Today I will lay my husband to rest, he died from sudicide which happened while our daughter was home with him, I don’t know what tomorrow, next week, or the next month will bring, I know I have to be strong for her, I want to just crumble into a ball, I don’t know what to expect, she is very angry, I just keep thinking of the word “Steel Magnolia.”
I don’t know what to do.
The morning after my father took his own life, I sat on our porch to watch the sunrise. I was a boy.
Inside our house, all the “Steel Magnolias” were buzzing around, cooking funeral food. The smells coming from the kitchen were beautiful. So was the sunlight.
Why is it that sunny days come at the wrongest times?
Don’t get me wrong. I need the sun. I have an addiction to sunlight. Without it I am a miserable mess. And I am not exaggerating.
A doctor once told me this is a real condition. He said that when some people become sun deprived, they go through a kind of biological depression. Some have it so bad they have to relocate to Florida to deal with it.
Well, I already live in Florida, and this is not a sure-fire cure. Sometimes we don’t see the sun for weeks in the Panhandle.
Once—I am serious about this—we went eight days without the sun. And worse, this overcast spell happened to coincide with the funeral of my friend’s mother.

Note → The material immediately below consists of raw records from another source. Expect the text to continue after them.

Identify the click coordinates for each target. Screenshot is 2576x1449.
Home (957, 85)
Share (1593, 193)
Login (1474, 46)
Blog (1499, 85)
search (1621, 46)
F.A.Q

My friend’s mother took her own life.
It was bad. My friend’s father found her in the bathroom.
When my friend called, it was almost too much for me to hear. It took me back to childhood, to a time when the preacher said my father had died from a self-inflicted gunshot wound.
My friend’s mother’s funeral was in Tennessee. I drove all the way to Nashville to attend. My wife had to work that week, so I brought my dog along for the ride.
My dog sat in the passenger seat because I couldn’t stand to be alone.
It was a nice service. But there was one common word circulating throughout the funeral congregation. “Why?”
That’s always the main question with suicide. “Why?” It is a question for which there is no response.
After the funeral, I made the long drive home. And I cried. Not just for my friend, but for my father, my mother, my sister, and my messed up life.
Something came over me. I couldn’t seem to drive straight back to Florida. I started taking back roads that led me on a wild goose chase, I don’t know why.
My wife was worried about me. She kept calling my cellphone, but I wasn’t answering. I needed time to think. About what, I’m not sure.
I checked into a motel that night and snuck my dog in. We ate peanut butter and potato chips for supper. I watched a baseball game. And I cried some more.
That next morning, I awoke before sunrise, I called my wife. She was a wreck. I felt badly that I’d made her that way. Still do.
“Are you okay?” she asked.
“I am now.”
“Please come home, you’re worrying me.”
“I’m on my way.”
“Where are you?”
“I love you. Are you sure you’re okay?
“I think so.”
There’s a point to this story, I promise.
While I was driving that morning, the sun began to rise over the interstate. It came through my windshield. It shined on my knees. I got so overwhelmed that I had to pull over.
The sun. My God. The sun. Have you ever looked at it? It can stab through an overcast hell that lingers above our world and make everything brand new.
I’m not going to mince words. My life has been pretty screwed up. After my father’s end, it all went downhill. Before his death, I was a smart kid. After his funeral, I grew up to be a fool who never went to school. My future fell into the mud. So did our family. So did our finances. So did everything.
But the sunrise. That glowing ball, rising high above the trees, making long shadows on Earth, and painting everything with light. Go outside and look at it.
It’s okay to be messed up. It’s okay to be hurt, tired, confused, lost, and angry. It’s okay to be afraid of the dark, to be full of regret, or scared, or plagued by bad dreams. And it’s okay to ask “why?”
Because darkness doesn’t last forever. It can’t.
I know this because I am proof. You have to believe. I’m begging you to believe. Just hold on for a little while longer. And one day, not long from now, you will see it. The sun will rise.
And when it does, it will blow your mind.